The watch the U.S.S. Montana drew plenty of attention in 2006 after CEO, Christopher Wardle attended the 65th Pearl Harbor Survivors convention in Honolulu as a guest speaker. Later in 2012 Mr. Wardle was asked by then Senator John Tester to initiate contact with Admiral Raymond Edmond Maybus, the Navy's top Officer at the Pentagon to discuss Montana's unique history and absence of a naval vessel bearing the state's name. After Christopher Wardle coordinated with the Pentagon, it was then that Senator Tester was able to get a bill for the Virginia class submarine, The U.S.S. Montana through Congress and defense appropriations.

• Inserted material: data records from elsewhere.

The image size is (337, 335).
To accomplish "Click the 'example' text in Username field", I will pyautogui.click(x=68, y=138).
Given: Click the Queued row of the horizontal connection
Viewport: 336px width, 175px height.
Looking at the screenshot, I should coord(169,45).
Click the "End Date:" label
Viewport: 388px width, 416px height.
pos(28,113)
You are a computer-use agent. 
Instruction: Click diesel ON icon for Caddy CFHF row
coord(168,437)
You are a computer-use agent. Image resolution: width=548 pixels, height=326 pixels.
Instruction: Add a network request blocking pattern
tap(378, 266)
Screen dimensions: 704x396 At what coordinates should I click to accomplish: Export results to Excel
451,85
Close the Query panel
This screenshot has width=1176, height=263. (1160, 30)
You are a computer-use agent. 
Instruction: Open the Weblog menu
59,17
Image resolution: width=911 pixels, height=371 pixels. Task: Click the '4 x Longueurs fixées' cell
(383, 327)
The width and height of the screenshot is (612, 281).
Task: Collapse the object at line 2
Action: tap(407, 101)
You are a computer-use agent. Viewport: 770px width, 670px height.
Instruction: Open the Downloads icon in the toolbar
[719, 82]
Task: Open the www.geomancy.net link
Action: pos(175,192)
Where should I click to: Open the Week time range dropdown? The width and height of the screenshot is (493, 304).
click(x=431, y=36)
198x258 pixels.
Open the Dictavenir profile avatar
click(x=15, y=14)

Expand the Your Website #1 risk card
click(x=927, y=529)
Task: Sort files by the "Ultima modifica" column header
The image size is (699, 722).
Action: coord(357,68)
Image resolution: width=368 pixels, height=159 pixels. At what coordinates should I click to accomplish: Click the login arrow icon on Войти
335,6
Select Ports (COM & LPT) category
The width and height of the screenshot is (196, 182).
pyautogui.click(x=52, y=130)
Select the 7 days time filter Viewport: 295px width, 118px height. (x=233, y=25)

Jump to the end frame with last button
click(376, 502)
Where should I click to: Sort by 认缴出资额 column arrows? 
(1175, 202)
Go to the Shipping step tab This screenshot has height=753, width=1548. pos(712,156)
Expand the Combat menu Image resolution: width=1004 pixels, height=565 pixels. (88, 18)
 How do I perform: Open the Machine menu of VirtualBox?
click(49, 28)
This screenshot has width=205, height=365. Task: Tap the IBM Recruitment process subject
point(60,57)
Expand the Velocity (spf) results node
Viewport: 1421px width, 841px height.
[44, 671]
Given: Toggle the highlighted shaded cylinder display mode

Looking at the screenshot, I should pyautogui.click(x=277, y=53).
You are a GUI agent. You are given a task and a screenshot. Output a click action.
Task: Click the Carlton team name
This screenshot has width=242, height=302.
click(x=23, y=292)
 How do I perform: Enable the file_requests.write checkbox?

===2nd Edition Cutthroats===
The 2nd edition Cutthroat watch has been made with the addition of a 24-hour time zone or GMT function. There are five versions of the Cutthroat. It has a Swiss automatic caliber (movement), 21 jewels with 28,800 VPH, a sweep second hand and date function, a 24-hour second-time zone on the outer dial, COSC certified, individually placed, raised luminescent hour markers, water resistance to 10 ATM below sea level, a 42 mm stainless steel case and only 10.5 mm in height, and a convex (domed) sapphire crystal.

===Schofield===
Limited to a 2010 production of 10 Silver dial individually numbered pieces and 24 jewels with 28,800 VPH, the Schofield timepiece is a 44 mm stainless steel case with sweep second hand and a 3 o'clock date window. It has individually placed stainless Roman Numerals and raised luminescent 3, 6, 9, and 12-hour markers. It comes in a silver or black dial. It comes in a Caiman handmade crocodile strap, available in brown or black, a handmade Louisiana alligator strap in brown or black, or a handmade Montana saddle leather strap in tan or black. All of them have deployment buckles.